Wie sich die Lage für sie weiterentwickeln wird, ist unklar, seit China WTO-Mitglied ist, die Quoten fallen und beim WTO-Gipfel Ende letzten Jahres in Hongkong die Baumwoll-Exportsubventionen der Industriestaaten abgeschafft wurden.

Debatte am Problem vorbei

"Ich glaube, es ist klar, dass weder die Befürworter noch die Gegner der Globalisierung ganz richtig liegen", so Rivoli. Die Debatte konzentriere sich auf die Vorteile und die Tücken konkurrenzbetonter Märkte und die Auswirkungen auf die Armen, doch das sei der falsche Ansatz.

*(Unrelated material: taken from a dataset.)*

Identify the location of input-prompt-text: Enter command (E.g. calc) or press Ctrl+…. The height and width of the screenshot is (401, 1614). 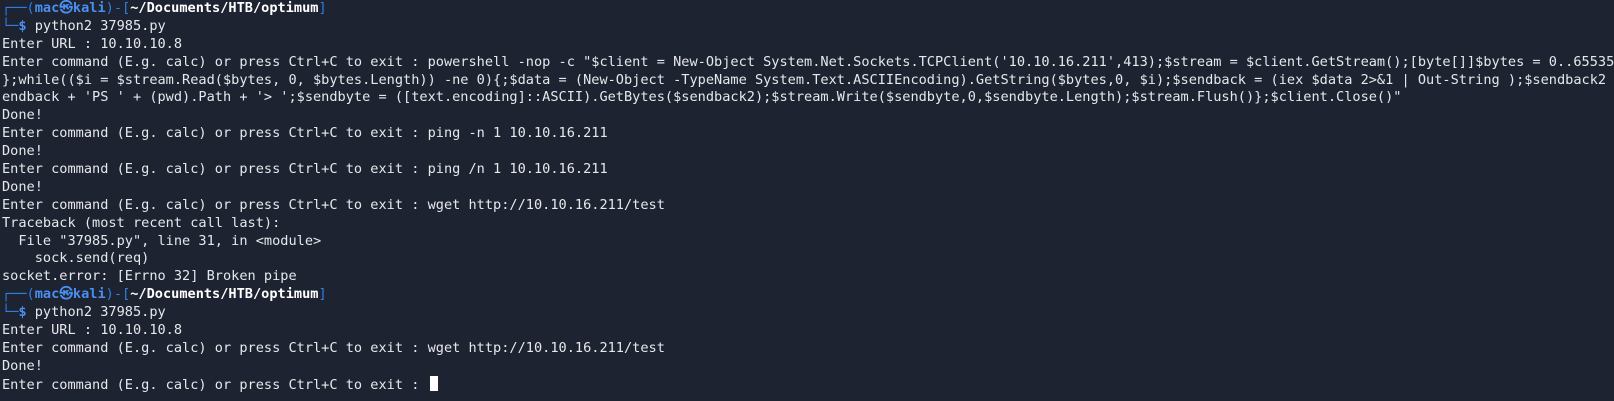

"Die Wirtschaft ist eingebettet in Regeln und soziale Strukturen. Wer diese Regeln schreibt und wie sie geschrieben werden - sprich: Politik -, ist wichtiger als der Markt, wenn man die Lebensgeschichte meines T-Shirts verstehen will. Nicht der Handel, die Politik definiert, wer gewinnt und wer verliert."

Buchhinweis

Pietra Rivoli, Reisebericht eines T-Shirts - Ein Alltagsprodukt erklärt die Weltwirtschaft. Econ Verlag, Berlin 2006, 280 Seiten, 16,50 Euro.